With Mitt Romney leaving the campaign trail, I’ve been thinking about Mormon beliefs – especially in relation to branding and identity. Having had a presidential candidate out there, a lot more people are thinking about the Mormon faith – not necessarily about converting, but asking questions about theological integrity, relationship to orthodox Christianity, and perception in the culture. This isn’t a doctrinal discussion, but a branding one, and in that light, here are a few thoughts:
1) The Wall Street Journal today did a fascinating front page analysis on the issue. Essentially, the story focused on how difficult its been for the Mormon church to be in the spotlight during this campaign. Polls have revealed that people are far more hesitant of a Mormon candidate than the mainstream media thought. An NBC poll found that 50% of Americans would be “very uncomfortable” with a Mormon president. Some in the church have positioned religion as a factor in the race, but other prominent Mormons have acknowledged that there were many other factors involved in Romney’s particular campaign as well.
2) The Mormon church did kick into high gear from an activism point of view during this race. At least 150 new websites were created to defend their faith, and church leaders hired Apco Worldwide to begin a public relations campaign last fall. The church is very familiar with the media. They created their own advertising agency years ago and have produced high quality TV commercials for years.
3) They also posted videos on YouTube – as least 22 so far trying to defend the “Are Mormons Christian?” and similar questions.
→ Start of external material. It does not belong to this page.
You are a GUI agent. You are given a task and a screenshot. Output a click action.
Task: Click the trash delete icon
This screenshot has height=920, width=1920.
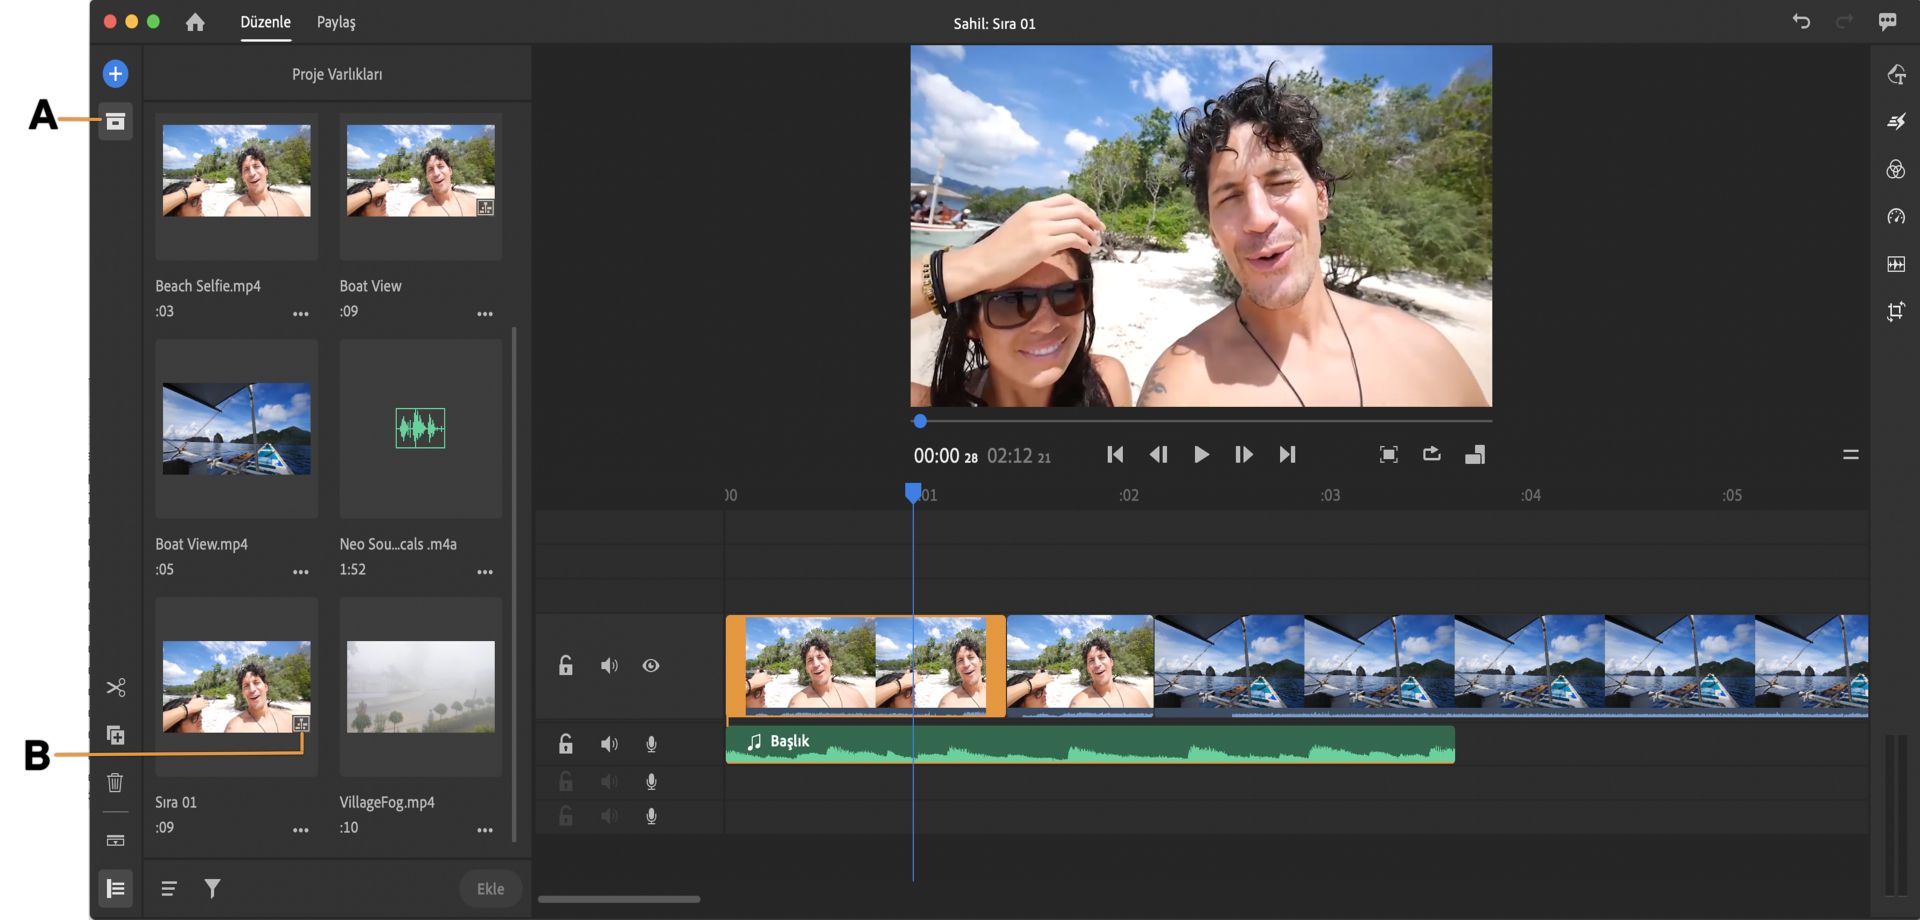pos(115,782)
4) They’ve tried to answer allegations about the questionable history of founder Joseph Smith. A man who faced many charges in his life – including treason – but according to WSJ apparently was only found guilty of misdemeanor fraud. Either way, there are obvious questions about a man with such a troubled life founding a religion. That issue and the racism questions that have dogged the church have spurred much of the media activism.
5) It’s interesting that Mormons are going to great effort to identify themselves as “Christian.” In spite of the overwhelming number of orthodox Christian scholars who would consider Mormonism anything but “Christian,” they have launched a pretty comprehensive effort to make people think they’re “one of us.” The lesson? As I talk about in my book: “Unique: Telling Your Story in the Age of Brands and Social Media,” identity is one of the most powerful forces on the earth. Identity politics, gender identity, sexual identity, tribal identity, nationalism, and more and thriving. The power of association is strong, and the more we break down walls, the more we put them up. For Mormons to be associated with mainstream Christianity helps them be perceived in critic’s minds as less strange, less cultish, and more normal. They also know that most people today have very little religious knowledge, so calling themselves “Christian” is just fine with most people. Most folks couldn’t tell you what a Christian is anyway.
6) Living in Los Angeles, I have many very dear Mormon friends, and we’ve had many discussions about their faith. One of the things most people say first about Mormons is how great their family life is. I can testify that they’re certainly right about that. Mormons generally have terrific kids, and put a great priority on family life. I wish Christians could learn from that. In mainstream Christianity, research indicates that our divorce rates are about the same as the secular culture. But successful marriage relationships and great families are a powerful pull for non-believers. My wife Kathleen is an actress, and one day she met with a big time publicist in Hollywood who was baffled and blown away by the fact that we’ve been married 30 years. As a publicist to major stars, he couldn’t name a single person in the industry he knew had been married that long. It completely opened the door for Kathleen to share her faith. From that perspective, we could learn a lot from Mormons, because having successful marriage relationships and families definitely gets the attention of the non-believing culture.
7) Finally – Mormons “fit in.” Most of my Mormon friends wouldn’t stand out in a crowd. They don’t put their faith on a pedestal, or have big hair, bad suits, or gold furniture. They have normal jobs, and are constructive members of the community. Look at Mitt. He’s a successful businessman, dresses well, strong leader, fits into the community. Doesn’t seem weird. A visit to most Christian radio or TV programs will make you wish Christians we more like that. So when they do share their faith, their listeners aren’t already pre-judging them based on their lifestyles or habits.
What do you think? Mormon may be the new gay. It’s getting hip, and believe me, it’s a strategy. Could we learn from it? And should we speak up about the differences?